_ACTION ITEM_
Take the data below and copy exactly the lines starting at the one with "Cân treo điện tử OCS (36, 1455)" and finishing at the one with "PRIVACY (182, 2530)", both included.

[EXTRACTED MATERIAL — start]

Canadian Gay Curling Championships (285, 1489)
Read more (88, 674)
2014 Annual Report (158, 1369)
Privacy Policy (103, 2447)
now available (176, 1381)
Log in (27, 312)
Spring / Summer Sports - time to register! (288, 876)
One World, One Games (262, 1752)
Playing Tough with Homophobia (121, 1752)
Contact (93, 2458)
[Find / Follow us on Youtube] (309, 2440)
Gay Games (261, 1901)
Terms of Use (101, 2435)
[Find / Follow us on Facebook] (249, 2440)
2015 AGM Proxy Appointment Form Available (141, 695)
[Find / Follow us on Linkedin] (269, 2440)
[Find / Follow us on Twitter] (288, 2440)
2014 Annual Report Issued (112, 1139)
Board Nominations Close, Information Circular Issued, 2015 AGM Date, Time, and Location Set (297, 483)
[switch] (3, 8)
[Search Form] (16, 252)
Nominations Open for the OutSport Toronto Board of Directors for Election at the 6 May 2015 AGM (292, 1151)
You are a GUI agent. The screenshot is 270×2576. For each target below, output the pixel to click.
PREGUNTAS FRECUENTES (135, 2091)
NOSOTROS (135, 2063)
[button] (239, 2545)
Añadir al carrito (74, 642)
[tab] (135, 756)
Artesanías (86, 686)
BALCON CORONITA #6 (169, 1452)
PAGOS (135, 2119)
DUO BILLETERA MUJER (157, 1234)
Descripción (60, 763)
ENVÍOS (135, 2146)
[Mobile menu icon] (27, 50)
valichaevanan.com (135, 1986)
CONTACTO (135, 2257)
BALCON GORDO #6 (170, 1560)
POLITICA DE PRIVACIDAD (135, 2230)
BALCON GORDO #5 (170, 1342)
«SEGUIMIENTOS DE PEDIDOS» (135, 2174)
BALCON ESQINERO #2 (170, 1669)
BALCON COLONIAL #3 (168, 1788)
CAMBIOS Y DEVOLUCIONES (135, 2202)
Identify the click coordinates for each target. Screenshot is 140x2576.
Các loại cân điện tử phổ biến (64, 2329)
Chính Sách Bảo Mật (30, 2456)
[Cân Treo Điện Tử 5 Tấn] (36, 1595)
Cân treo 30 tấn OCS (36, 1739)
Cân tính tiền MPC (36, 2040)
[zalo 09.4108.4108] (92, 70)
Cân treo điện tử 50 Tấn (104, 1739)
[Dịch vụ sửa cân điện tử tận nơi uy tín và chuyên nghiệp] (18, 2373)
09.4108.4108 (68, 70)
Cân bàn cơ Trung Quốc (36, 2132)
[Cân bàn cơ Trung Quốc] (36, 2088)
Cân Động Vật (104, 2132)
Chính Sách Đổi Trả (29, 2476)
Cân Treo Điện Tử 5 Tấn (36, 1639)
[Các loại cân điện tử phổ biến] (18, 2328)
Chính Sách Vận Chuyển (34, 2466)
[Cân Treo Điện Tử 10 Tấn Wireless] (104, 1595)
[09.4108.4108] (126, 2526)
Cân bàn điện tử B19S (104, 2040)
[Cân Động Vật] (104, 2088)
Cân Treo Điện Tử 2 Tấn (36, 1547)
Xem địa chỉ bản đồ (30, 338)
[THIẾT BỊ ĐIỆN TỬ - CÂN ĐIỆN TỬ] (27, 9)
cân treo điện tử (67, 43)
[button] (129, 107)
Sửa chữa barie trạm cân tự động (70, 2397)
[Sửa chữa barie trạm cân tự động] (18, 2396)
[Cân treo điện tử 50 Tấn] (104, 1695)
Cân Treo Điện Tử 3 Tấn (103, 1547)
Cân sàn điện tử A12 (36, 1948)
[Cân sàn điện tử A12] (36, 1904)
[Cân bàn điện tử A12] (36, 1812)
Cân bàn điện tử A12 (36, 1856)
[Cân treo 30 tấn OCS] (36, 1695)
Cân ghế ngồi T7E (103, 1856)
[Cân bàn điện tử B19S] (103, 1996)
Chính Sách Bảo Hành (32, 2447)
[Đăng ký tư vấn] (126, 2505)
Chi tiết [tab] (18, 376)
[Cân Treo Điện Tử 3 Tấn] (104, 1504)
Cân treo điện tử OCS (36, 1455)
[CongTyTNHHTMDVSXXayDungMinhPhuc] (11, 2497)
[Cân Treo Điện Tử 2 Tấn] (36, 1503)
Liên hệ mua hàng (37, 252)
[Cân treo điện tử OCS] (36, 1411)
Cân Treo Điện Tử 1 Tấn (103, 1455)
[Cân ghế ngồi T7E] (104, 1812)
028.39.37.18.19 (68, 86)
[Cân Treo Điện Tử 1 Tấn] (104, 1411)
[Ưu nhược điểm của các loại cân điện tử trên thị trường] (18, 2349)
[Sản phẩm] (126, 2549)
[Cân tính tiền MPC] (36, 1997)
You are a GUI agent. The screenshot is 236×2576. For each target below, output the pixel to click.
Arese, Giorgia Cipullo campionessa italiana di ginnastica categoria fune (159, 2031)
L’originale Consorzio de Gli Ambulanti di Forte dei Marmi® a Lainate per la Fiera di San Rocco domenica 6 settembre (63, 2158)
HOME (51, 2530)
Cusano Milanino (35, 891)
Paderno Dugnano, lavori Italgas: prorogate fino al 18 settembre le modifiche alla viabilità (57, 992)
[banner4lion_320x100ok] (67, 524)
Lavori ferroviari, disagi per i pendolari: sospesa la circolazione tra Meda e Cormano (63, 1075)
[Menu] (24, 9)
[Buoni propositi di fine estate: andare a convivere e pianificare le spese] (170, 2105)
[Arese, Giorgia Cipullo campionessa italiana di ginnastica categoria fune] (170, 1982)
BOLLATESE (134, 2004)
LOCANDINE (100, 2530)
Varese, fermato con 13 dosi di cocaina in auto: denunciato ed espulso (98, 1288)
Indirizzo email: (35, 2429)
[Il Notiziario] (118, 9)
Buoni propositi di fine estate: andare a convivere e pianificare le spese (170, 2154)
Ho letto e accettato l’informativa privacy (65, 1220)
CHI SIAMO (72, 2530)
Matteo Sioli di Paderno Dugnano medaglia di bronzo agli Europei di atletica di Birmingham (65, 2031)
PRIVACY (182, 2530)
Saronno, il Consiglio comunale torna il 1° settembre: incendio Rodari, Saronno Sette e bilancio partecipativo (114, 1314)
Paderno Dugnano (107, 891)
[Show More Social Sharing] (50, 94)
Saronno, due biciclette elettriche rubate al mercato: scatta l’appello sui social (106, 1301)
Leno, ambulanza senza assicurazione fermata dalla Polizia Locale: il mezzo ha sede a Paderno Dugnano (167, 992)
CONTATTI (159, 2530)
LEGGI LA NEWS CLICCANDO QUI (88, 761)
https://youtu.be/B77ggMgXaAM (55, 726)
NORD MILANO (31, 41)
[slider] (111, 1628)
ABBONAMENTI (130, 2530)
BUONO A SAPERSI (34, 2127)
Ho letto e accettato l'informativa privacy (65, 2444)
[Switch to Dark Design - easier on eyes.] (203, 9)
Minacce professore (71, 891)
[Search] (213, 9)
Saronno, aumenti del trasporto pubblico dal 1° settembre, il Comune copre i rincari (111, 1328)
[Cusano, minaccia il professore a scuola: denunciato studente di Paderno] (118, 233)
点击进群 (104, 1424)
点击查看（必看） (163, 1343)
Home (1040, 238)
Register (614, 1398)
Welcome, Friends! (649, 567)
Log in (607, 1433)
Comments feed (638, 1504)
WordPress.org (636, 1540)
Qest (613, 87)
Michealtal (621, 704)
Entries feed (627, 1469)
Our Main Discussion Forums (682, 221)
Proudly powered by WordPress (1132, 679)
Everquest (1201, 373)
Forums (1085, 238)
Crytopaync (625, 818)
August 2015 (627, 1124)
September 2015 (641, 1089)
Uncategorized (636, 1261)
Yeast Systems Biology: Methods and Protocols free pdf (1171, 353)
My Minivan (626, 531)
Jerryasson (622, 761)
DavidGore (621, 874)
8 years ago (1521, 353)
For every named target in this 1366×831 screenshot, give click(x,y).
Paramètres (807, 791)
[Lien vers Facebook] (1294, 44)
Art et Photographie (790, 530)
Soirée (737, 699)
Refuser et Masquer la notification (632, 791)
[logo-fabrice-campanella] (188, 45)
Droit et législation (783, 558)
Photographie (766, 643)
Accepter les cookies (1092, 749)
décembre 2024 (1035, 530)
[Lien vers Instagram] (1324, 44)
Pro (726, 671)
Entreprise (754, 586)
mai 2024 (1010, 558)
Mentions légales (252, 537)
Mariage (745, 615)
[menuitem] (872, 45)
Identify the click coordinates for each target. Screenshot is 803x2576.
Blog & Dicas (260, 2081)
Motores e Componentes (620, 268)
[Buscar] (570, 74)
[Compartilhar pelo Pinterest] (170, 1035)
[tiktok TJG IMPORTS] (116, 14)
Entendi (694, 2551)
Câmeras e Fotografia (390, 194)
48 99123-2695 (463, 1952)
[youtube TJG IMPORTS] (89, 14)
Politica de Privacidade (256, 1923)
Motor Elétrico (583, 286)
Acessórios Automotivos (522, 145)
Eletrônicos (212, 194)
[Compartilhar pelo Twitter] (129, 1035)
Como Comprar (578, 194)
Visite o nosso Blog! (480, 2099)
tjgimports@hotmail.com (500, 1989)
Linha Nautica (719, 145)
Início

[EXTRACTED MATERIAL — finish]

_OUTPUT FOR THIS EXERCISE_
Cân treo điện tử OCS (36, 1455)
[CongTyTNHHTMDVSXXayDungMinhPhuc] (11, 2497)
[Cân Treo Điện Tử 2 Tấn] (36, 1503)
Liên hệ mua hàng (37, 252)
[Cân treo điện tử OCS] (36, 1411)
Cân Treo Điện Tử 1 Tấn (103, 1455)
[Cân ghế ngồi T7E] (104, 1812)
028.39.37.18.19 (68, 86)
[Cân Treo Điện Tử 1 Tấn] (104, 1411)
[Ưu nhược điểm của các loại cân điện tử trên thị trường] (18, 2349)
[Sản phẩm] (126, 2549)
[Cân tính tiền MPC] (36, 1997)
You are a GUI agent. The screenshot is 236×2576. For each target below, output the pixel to click.
Arese, Giorgia Cipullo campionessa italiana di ginnastica categoria fune (159, 2031)
L’originale Consorzio de Gli Ambulanti di Forte dei Marmi® a Lainate per la Fiera di San Rocco domenica 6 settembre (63, 2158)
HOME (51, 2530)
Cusano Milanino (35, 891)
Paderno Dugnano, lavori Italgas: prorogate fino al 18 settembre le modifiche alla viabilità (57, 992)
[banner4lion_320x100ok] (67, 524)
Lavori ferroviari, disagi per i pendolari: sospesa la circolazione tra Meda e Cormano (63, 1075)
[Menu] (24, 9)
[Buoni propositi di fine estate: andare a convivere e pianificare le spese] (170, 2105)
[Arese, Giorgia Cipullo campionessa italiana di ginnastica categoria fune] (170, 1982)
BOLLATESE (134, 2004)
LOCANDINE (100, 2530)
Varese, fermato con 13 dosi di cocaina in auto: denunciato ed espulso (98, 1288)
Indirizzo email: (35, 2429)
[Il Notiziario] (118, 9)
Buoni propositi di fine estate: andare a convivere e pianificare le spese (170, 2154)
Ho letto e accettato l’informativa privacy (65, 1220)
CHI SIAMO (72, 2530)
Matteo Sioli di Paderno Dugnano medaglia di bronzo agli Europei di atletica di Birmingham (65, 2031)
PRIVACY (182, 2530)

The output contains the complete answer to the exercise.